(Saved entries)
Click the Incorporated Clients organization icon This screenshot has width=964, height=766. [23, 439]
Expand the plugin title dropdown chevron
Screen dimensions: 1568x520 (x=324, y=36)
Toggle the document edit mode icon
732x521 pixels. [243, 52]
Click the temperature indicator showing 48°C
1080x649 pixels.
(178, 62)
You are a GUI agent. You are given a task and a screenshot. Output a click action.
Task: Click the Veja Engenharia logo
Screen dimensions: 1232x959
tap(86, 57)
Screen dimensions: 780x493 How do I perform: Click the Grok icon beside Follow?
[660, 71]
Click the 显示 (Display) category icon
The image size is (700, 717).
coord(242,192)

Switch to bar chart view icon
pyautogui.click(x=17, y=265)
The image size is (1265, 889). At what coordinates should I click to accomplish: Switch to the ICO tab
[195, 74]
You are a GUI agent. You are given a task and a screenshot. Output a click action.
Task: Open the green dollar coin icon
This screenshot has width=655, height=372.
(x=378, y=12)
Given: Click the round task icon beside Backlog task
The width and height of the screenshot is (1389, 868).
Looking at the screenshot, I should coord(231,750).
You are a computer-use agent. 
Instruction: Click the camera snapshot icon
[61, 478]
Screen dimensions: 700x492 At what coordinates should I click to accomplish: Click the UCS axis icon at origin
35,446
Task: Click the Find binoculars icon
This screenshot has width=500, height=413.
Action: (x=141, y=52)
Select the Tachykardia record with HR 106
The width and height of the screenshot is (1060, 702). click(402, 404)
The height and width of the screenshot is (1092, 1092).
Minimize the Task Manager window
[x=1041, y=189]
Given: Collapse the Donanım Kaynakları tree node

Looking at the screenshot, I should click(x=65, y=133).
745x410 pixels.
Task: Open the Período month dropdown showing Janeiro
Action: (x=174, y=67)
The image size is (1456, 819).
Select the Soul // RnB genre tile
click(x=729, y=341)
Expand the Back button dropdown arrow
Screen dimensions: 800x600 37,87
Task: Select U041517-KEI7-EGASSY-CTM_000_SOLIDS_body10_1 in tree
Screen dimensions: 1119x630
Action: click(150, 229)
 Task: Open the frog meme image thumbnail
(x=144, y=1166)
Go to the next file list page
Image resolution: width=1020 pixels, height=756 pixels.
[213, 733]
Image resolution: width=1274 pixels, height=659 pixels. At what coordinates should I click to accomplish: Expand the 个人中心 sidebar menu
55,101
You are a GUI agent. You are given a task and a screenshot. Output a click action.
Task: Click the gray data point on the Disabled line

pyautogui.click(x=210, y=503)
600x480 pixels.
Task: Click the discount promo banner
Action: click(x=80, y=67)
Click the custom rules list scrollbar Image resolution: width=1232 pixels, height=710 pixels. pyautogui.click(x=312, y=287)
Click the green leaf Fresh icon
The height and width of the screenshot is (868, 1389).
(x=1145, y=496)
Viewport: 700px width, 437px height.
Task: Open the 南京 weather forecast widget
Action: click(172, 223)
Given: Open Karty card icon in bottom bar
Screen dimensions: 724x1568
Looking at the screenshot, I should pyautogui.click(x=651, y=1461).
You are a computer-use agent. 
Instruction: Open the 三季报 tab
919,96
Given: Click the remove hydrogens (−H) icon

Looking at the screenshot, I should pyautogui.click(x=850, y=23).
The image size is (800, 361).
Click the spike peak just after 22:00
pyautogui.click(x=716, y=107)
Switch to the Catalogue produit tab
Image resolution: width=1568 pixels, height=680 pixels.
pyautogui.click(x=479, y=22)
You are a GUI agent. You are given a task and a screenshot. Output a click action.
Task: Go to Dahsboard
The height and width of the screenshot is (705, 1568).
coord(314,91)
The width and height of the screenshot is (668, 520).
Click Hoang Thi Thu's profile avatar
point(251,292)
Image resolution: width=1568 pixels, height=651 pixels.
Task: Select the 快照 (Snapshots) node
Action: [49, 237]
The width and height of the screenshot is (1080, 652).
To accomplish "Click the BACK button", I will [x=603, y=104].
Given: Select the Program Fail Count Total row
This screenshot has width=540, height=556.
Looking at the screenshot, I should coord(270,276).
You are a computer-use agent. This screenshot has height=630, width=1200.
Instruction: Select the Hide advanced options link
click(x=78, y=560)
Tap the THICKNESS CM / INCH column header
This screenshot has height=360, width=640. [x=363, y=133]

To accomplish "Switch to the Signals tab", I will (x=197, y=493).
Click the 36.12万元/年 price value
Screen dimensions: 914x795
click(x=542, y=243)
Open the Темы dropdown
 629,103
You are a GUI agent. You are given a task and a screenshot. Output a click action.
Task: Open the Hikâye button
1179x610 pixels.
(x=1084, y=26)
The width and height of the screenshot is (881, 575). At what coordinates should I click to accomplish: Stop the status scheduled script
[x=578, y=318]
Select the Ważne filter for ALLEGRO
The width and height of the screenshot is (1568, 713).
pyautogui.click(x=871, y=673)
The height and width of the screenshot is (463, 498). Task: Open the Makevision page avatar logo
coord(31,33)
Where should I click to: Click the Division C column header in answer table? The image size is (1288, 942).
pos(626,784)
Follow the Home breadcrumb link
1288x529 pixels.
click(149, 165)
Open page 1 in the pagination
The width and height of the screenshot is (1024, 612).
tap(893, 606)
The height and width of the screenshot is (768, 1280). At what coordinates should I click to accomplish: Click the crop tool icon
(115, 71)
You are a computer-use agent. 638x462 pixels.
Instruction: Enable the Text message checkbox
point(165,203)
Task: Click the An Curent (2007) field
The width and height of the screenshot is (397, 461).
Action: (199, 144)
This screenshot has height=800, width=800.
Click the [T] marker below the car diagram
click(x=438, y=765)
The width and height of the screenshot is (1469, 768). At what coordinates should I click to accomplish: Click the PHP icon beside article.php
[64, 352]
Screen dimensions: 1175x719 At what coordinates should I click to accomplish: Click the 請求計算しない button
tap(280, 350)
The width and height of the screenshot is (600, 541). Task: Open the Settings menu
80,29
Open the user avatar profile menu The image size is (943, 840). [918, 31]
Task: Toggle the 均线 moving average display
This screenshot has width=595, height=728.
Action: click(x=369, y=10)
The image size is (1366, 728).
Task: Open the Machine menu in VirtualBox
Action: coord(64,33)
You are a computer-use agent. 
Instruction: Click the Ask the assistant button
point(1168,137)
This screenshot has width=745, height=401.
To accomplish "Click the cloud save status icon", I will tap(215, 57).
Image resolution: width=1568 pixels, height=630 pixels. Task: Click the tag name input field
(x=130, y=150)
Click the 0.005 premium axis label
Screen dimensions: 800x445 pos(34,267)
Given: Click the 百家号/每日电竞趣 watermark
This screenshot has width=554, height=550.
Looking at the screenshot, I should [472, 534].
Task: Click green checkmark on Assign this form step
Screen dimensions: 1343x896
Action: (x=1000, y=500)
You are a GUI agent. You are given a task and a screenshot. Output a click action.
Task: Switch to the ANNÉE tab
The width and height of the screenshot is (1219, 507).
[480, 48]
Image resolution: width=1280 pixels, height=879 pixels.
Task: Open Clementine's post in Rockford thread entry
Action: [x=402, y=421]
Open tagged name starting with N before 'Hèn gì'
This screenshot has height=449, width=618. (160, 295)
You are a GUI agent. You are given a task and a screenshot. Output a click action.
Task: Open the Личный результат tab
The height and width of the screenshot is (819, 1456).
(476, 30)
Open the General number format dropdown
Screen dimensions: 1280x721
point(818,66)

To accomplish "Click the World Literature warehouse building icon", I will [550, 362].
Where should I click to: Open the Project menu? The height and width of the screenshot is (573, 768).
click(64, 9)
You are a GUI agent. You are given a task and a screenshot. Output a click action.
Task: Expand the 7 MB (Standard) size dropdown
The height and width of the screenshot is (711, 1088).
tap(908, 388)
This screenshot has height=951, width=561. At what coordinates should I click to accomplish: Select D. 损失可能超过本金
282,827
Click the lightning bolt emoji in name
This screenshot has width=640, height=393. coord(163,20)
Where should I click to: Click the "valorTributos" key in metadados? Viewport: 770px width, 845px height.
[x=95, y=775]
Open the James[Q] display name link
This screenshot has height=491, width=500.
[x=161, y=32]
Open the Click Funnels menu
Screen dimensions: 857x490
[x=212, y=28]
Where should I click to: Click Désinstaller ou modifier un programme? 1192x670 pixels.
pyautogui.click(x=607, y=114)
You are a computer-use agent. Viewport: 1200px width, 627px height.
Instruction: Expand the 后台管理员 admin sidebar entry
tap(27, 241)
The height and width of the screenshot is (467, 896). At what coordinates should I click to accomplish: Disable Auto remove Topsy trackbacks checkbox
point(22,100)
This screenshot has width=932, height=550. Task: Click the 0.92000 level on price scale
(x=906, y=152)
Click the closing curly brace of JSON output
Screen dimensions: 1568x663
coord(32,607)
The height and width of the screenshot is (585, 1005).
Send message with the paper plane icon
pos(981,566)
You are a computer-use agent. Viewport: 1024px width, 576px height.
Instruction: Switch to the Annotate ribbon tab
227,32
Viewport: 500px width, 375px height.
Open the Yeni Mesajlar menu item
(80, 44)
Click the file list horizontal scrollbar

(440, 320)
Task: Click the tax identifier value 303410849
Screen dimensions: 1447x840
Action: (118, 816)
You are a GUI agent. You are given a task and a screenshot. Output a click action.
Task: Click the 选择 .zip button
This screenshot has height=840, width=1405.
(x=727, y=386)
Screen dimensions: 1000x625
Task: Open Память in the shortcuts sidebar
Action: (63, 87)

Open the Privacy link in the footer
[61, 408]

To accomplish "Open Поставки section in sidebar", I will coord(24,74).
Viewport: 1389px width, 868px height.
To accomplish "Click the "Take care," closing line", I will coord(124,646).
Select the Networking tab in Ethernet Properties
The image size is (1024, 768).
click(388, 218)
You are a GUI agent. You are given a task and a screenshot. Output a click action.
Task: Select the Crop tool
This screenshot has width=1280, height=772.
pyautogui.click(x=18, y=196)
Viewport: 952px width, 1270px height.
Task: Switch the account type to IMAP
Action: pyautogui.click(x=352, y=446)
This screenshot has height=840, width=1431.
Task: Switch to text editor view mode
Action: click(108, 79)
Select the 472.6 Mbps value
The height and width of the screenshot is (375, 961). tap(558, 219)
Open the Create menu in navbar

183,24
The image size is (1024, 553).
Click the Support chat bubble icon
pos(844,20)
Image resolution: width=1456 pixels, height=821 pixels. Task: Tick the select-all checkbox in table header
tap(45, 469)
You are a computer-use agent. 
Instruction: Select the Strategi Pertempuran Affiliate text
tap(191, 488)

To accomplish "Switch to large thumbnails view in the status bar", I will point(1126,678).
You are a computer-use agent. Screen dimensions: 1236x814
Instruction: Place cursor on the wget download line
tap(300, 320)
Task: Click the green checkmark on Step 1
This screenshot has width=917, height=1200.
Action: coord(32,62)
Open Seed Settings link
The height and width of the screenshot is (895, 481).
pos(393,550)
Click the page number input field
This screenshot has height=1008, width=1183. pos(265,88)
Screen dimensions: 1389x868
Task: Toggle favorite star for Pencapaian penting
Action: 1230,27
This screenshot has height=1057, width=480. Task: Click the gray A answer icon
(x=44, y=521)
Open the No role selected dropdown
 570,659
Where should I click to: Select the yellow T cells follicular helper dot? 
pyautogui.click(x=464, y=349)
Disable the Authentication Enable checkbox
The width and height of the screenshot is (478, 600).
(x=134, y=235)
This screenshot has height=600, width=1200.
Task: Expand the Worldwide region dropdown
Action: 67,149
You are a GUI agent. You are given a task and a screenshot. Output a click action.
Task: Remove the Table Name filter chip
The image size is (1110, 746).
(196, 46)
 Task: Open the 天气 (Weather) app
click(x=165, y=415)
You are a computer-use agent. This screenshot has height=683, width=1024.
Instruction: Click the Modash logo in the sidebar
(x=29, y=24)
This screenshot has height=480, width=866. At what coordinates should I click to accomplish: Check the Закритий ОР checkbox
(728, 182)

PROBLEM STATEMENT: Give back exactly the lines above starting at the line where "The image size is (1456, 819)." appears and ending at the line where "The image size is (800, 361)." appears, both included, with no other lines.

RESPONSE BELOW:
The image size is (1456, 819).
Select the Soul // RnB genre tile
click(x=729, y=341)
Expand the Back button dropdown arrow
Screen dimensions: 800x600 37,87
Task: Select U041517-KEI7-EGASSY-CTM_000_SOLIDS_body10_1 in tree
Screen dimensions: 1119x630
Action: click(150, 229)
 Task: Open the frog meme image thumbnail
(x=144, y=1166)
Go to the next file list page
Image resolution: width=1020 pixels, height=756 pixels.
[213, 733]
Image resolution: width=1274 pixels, height=659 pixels. At what coordinates should I click to accomplish: Expand the 个人中心 sidebar menu
55,101
You are a GUI agent. You are given a task and a screenshot. Output a click action.
Task: Click the gray data point on the Disabled line

pyautogui.click(x=210, y=503)
600x480 pixels.
Task: Click the discount promo banner
Action: click(x=80, y=67)
Click the custom rules list scrollbar Image resolution: width=1232 pixels, height=710 pixels. pyautogui.click(x=312, y=287)
Click the green leaf Fresh icon
The height and width of the screenshot is (868, 1389).
(x=1145, y=496)
Viewport: 700px width, 437px height.
Task: Open the 南京 weather forecast widget
Action: click(172, 223)
Given: Open Karty card icon in bottom bar
Screen dimensions: 724x1568
Looking at the screenshot, I should pyautogui.click(x=651, y=1461).
You are a computer-use agent. 
Instruction: Open the 三季报 tab
919,96
Given: Click the remove hydrogens (−H) icon

Looking at the screenshot, I should pyautogui.click(x=850, y=23).
The image size is (800, 361).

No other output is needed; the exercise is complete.